BANGSMORO temel kanununun kısa bir içeriğini sunacak olursak, savunma ve dış güvenlik, dış politika, ortak piyasa ve küresel ticaret (merkezi hükümete ekonomik anlaşmalara izin veren maddeler daha sonra Bangsamoro’ya da transfer edilecek), para basmak ve parasal politikalar, vatandaşlık, posta hizmetleri Merkezi Hükümete ait olacaktır.

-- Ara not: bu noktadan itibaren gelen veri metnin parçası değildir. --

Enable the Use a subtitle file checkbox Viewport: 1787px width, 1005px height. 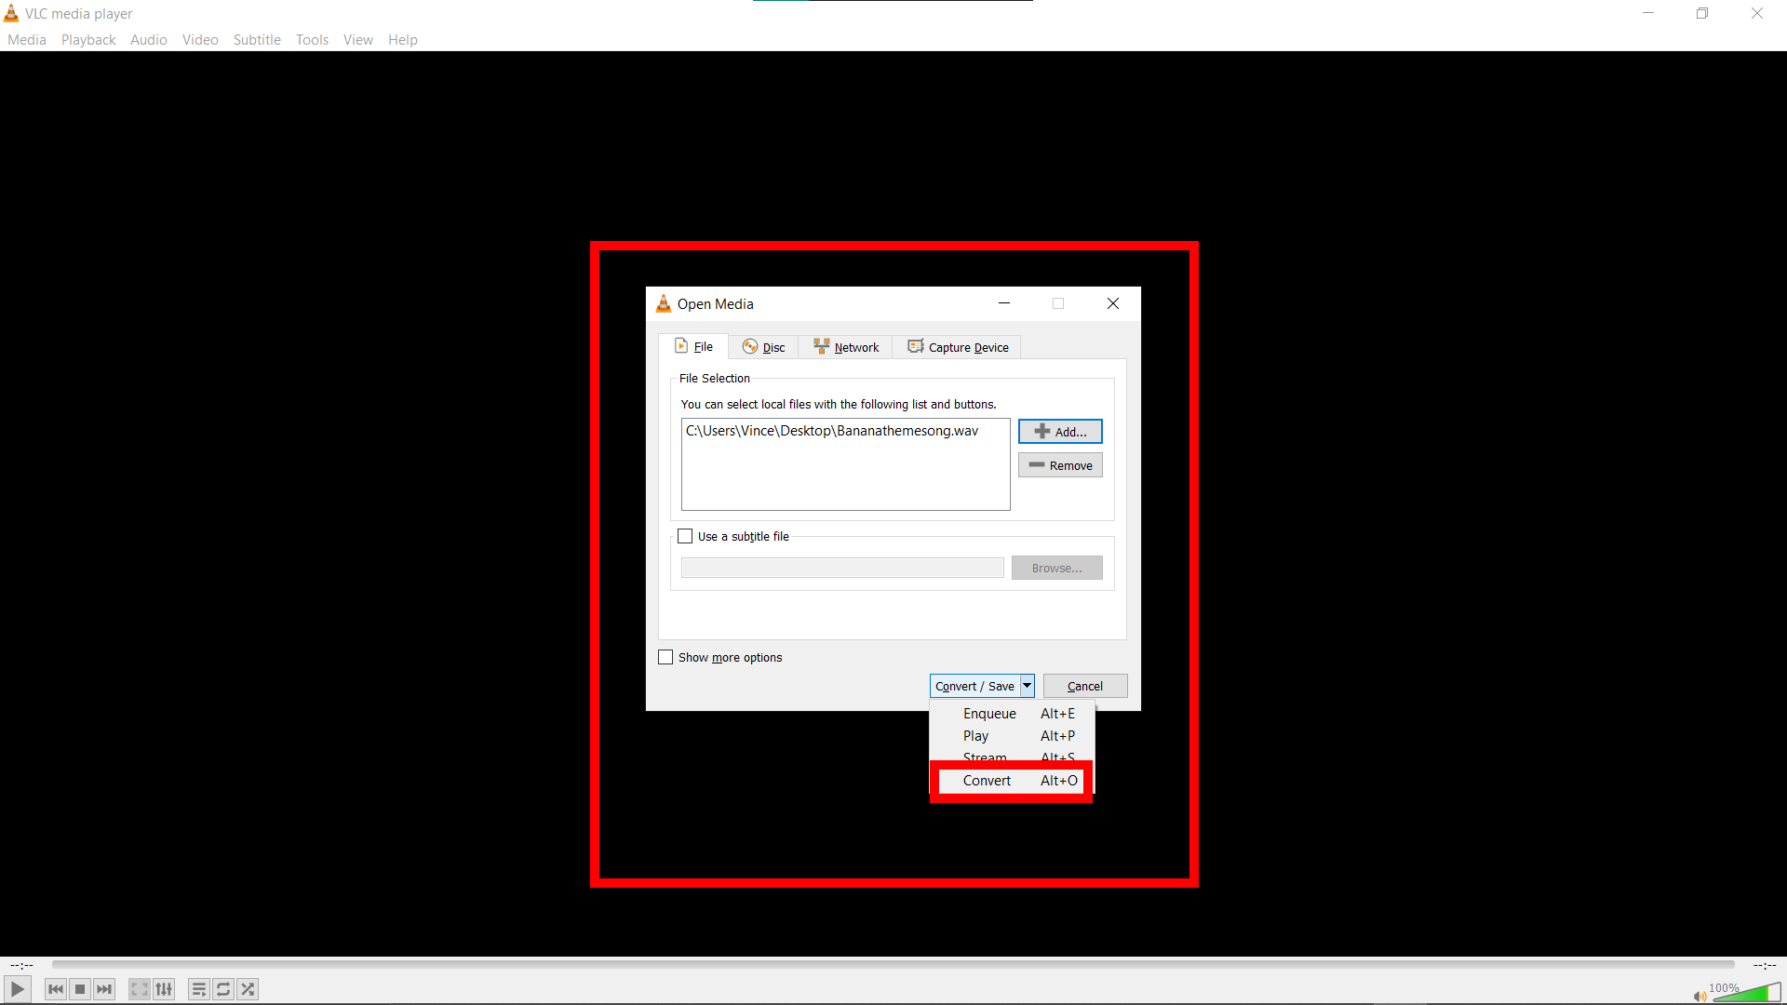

Öte yandan; kurulacak olan Bangsamoro Hükümeti parlamenter bir sisteme sahip olacak, parlamentonun seçtiği başbakan Bangsamoro Hükümeti’nin başbakanı olacak, Vali’nin görevi tamamen temsili olacak. Kurulacak olan yeni hükümetin asıl önemli yetkileri ise kendi bölgesinde kendi kaynaklarını yaratma gücü olacak, mesela, vergi, rüsum ve harç gibi araçları kullanabilecek ( bu konularda gerekirse merkezi hükümetle uyum aranacak), yargı sistemi ikili bir yapıda olacak, Müslümanlar için Şeriat hukuku uygulanacak. Bu çerçevede kimse kimseyi zorlayamayacak, hangi yargı sisteminde yargılanacağına insanlar karar verecek. Bangsamoro’nun kendi bayrağı olacak ama bu herhangi bir şekilde bir bağımsızlık anlamına gelmeyecek, sivil nitelikli bir polis gücü kurulacak ve eski Moro Ulusal Kurtuluş Cephesi (MUKC) ve Moro İslami Kurtuluş Cephesi (MİKC) savaşçıları kolluk kuvvetlerine katılabilecekler.
Filipinler Devlet Başkanı Duterte, referandumla ilişkin konuşurken, “Mindanaolu Morolara karşı yapılmış tarihi adaletsizlikleri düzeltmek üzere referandumu bir barış yolu olarak kullanmamıza izin verin. Sevgili Morolu erkek ve kız kardeşlerim geçmişin acılarını unutmamıza ve geleceğe ümitle bakmamıza izin verin. ‘Evet’ oyu kullanın” ifadelerini kullandı. Duterte, burada yaptığı konuşmada, referanduma sunulan yasa üzerine konuşurken bu kanunun Moro’nun farklı kesimlerinin prensiplerini ve isteklerini bünyesinde barındırdığını kaydetti ve ekledi: “Bu yasa bizden öncekilerin gözyaşlarının, terlerinin ve kanlarının ürünüdür.” Yasanın bölgeye barış ve refah getireceğine inandığını vurgulayan Duterte, yasanın, bölge halkının on yıllardır süren acılarını dindireceğini ve sorunların üzerine gidebilme fırsatı vereceğini dile getirdi.
Türkiye’nin “Çözüm meselesini” yeniden gündeme getirmeden önce bu barış hikayesini yeniden düşünmek gerekiyor.
Not: Bu konuya ilk ilgi duyanlardan biri de sanırım rahmetli İbrahim Ayhan’dı. Bir yazım üzerine beni aramış ve kendisine burada yer alan bazı notlarımı göndermiştim. Konu üzerine yazmayı ve tartışmayı sürdüreceğim.